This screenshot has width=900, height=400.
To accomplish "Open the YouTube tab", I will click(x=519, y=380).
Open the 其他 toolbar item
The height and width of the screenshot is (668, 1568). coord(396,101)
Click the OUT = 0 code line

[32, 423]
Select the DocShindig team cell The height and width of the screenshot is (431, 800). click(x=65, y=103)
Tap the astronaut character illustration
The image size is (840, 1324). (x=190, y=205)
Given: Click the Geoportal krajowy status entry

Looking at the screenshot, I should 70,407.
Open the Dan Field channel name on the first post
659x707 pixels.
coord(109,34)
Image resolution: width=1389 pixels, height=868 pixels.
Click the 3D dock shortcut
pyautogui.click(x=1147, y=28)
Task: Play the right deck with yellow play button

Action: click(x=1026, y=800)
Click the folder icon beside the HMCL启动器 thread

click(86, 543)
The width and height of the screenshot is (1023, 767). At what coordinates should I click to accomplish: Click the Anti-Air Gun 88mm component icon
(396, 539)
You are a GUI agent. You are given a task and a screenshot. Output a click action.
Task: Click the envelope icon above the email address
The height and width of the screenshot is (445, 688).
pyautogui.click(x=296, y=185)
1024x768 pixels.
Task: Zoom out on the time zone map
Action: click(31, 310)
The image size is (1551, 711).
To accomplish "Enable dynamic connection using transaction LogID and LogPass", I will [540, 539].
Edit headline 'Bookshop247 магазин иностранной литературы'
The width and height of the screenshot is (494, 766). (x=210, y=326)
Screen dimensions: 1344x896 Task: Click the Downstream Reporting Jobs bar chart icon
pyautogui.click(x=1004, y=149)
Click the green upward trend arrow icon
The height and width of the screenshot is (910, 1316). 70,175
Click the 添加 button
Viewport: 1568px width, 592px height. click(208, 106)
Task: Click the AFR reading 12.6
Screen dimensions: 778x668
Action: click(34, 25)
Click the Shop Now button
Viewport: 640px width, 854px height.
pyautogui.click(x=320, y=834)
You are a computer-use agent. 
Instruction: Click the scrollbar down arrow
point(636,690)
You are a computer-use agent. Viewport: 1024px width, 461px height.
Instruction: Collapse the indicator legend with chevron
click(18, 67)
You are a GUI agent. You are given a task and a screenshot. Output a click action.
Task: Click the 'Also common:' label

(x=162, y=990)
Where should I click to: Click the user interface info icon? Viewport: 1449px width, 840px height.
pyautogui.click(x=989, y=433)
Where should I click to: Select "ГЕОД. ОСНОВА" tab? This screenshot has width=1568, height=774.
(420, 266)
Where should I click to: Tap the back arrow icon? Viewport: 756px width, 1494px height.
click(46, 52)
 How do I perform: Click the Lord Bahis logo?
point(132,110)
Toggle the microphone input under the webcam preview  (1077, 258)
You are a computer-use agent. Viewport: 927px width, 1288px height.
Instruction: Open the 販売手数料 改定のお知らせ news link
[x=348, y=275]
....
> **Exercise goal**: Filter the data down to the lines that contain the string "computer", and copy them.

> **Answer below**:
You are a computer-use agent. 
You are a computer-use agent. Viewport: 1024px width, 461px height.
You are a computer-use agent. Viewport: 927px width, 1288px height.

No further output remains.